Macho Sluts
- Cover of the first edition
- Author: Pat Califia
- Language: English
- Publisher: Alyson Publications
- Publication date: 1988
- Publication place: United States
- Media type: Print

= Macho Sluts =

1988 book by Pat Califia

Macho Sluts is a 1988 book of erotic short stories by Pat Califia, published by Alyson Publications. Then lesbian identified, Califia had written the stories between 1977 and 1988 during a period of fierce struggle between lesbian feminist sadomasochism practitioners and anti-pornography feminists in the San Francisco Bay Area. Media scholar Carolyn Bronstein has characterized these articles, and the anthology, as lesbian romance fiction. As such, they made lesbians visible within the leather and sadomasochist communities, and lesbians practicing what came to be known as "power exchange" visible in the feminist community. Bronstein characterizes the collection as an activist response to anti-pornography feminists' characterization of sadomasochism as a "dangerous form of sexuality that reproduced the positions of power associated with heterosexuality."
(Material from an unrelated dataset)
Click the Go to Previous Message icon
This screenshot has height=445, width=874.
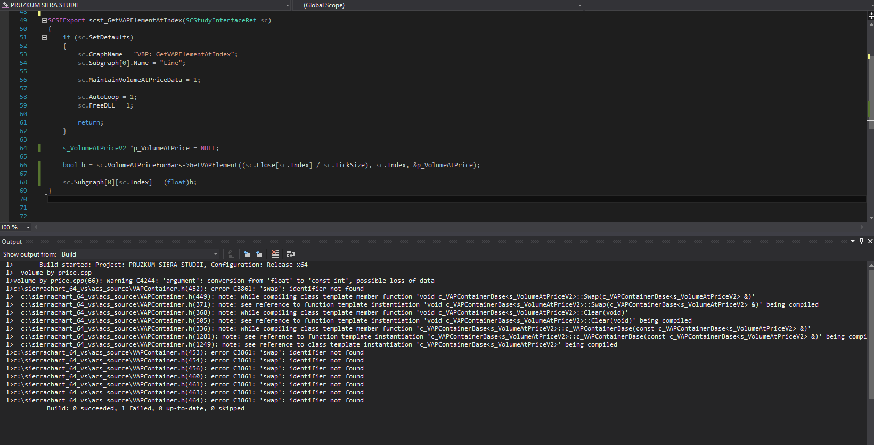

Exploring sadomasochism fantasy concepts, it includes the stories "The Calyx of Isis" and "Jessie" along with six other shorter works, "The Finishing School", "The Hustler", "The Surprise Party", "The Vampire", "The Spoiler", and "A Dash of Vanilla". It includes lesbians, gay men, and those of indeterminate sexuality, with their broad ranges of fantasies.

On its original publication the book was sold in a plastic shrink wrap with a free badge stating "Macho Slut".